## Your instructions
Copy the lines below, keeping every character as it stands.

[start of Records for this task]

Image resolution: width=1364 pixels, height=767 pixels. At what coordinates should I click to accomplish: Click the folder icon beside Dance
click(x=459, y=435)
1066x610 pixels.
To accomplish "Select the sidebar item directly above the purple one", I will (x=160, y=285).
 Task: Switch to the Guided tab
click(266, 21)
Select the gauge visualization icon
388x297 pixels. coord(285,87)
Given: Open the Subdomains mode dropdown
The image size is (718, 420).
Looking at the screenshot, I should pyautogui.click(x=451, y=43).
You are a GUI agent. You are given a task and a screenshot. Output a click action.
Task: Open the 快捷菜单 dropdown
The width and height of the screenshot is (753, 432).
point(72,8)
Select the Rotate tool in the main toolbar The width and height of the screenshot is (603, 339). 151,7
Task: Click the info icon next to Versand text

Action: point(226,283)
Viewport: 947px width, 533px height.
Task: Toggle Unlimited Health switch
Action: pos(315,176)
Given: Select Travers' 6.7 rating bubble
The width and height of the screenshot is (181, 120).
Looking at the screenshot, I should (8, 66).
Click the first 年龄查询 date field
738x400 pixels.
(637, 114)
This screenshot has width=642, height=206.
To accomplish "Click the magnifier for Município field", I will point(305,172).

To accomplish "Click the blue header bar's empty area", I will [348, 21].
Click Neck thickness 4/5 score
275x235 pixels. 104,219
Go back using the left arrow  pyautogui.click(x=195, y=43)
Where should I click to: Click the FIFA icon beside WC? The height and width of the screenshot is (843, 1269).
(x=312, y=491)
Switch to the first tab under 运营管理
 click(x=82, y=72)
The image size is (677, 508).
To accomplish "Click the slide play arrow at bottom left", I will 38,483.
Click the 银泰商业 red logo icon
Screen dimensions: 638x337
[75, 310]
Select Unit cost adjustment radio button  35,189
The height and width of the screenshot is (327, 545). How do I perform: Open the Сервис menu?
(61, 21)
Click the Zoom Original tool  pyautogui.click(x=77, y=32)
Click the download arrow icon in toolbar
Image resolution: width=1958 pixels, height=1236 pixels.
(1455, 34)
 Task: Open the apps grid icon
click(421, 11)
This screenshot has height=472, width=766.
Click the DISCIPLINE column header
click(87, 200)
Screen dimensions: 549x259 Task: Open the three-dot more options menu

[end of Records for this task]

## Solved problem
Image resolution: width=1364 pixels, height=767 pixels. At what coordinates should I click to accomplish: Click the folder icon beside Dance
click(x=459, y=435)
1066x610 pixels.
To accomplish "Select the sidebar item directly above the purple one", I will (x=160, y=285).
 Task: Switch to the Guided tab
click(266, 21)
Select the gauge visualization icon
388x297 pixels. coord(285,87)
Given: Open the Subdomains mode dropdown
The image size is (718, 420).
Looking at the screenshot, I should pyautogui.click(x=451, y=43).
You are a GUI agent. You are given a task and a screenshot. Output a click action.
Task: Open the 快捷菜单 dropdown
The width and height of the screenshot is (753, 432).
point(72,8)
Select the Rotate tool in the main toolbar The width and height of the screenshot is (603, 339). 151,7
Task: Click the info icon next to Versand text

Action: point(226,283)
Viewport: 947px width, 533px height.
Task: Toggle Unlimited Health switch
Action: pos(315,176)
Given: Select Travers' 6.7 rating bubble
The width and height of the screenshot is (181, 120).
Looking at the screenshot, I should (8, 66).
Click the first 年龄查询 date field
738x400 pixels.
(637, 114)
This screenshot has width=642, height=206.
To accomplish "Click the magnifier for Município field", I will point(305,172).

To accomplish "Click the blue header bar's empty area", I will [348, 21].
Click Neck thickness 4/5 score
275x235 pixels. 104,219
Go back using the left arrow  pyautogui.click(x=195, y=43)
Where should I click to: Click the FIFA icon beside WC? The height and width of the screenshot is (843, 1269).
(x=312, y=491)
Switch to the first tab under 运营管理
 click(x=82, y=72)
The image size is (677, 508).
To accomplish "Click the slide play arrow at bottom left", I will 38,483.
Click the 银泰商业 red logo icon
Screen dimensions: 638x337
[75, 310]
Select Unit cost adjustment radio button  35,189
The height and width of the screenshot is (327, 545). How do I perform: Open the Сервис menu?
(61, 21)
Click the Zoom Original tool  pyautogui.click(x=77, y=32)
Click the download arrow icon in toolbar
Image resolution: width=1958 pixels, height=1236 pixels.
(1455, 34)
 Task: Open the apps grid icon
click(421, 11)
This screenshot has height=472, width=766.
Click the DISCIPLINE column header
click(87, 200)
Screen dimensions: 549x259 Task: Open the three-dot more options menu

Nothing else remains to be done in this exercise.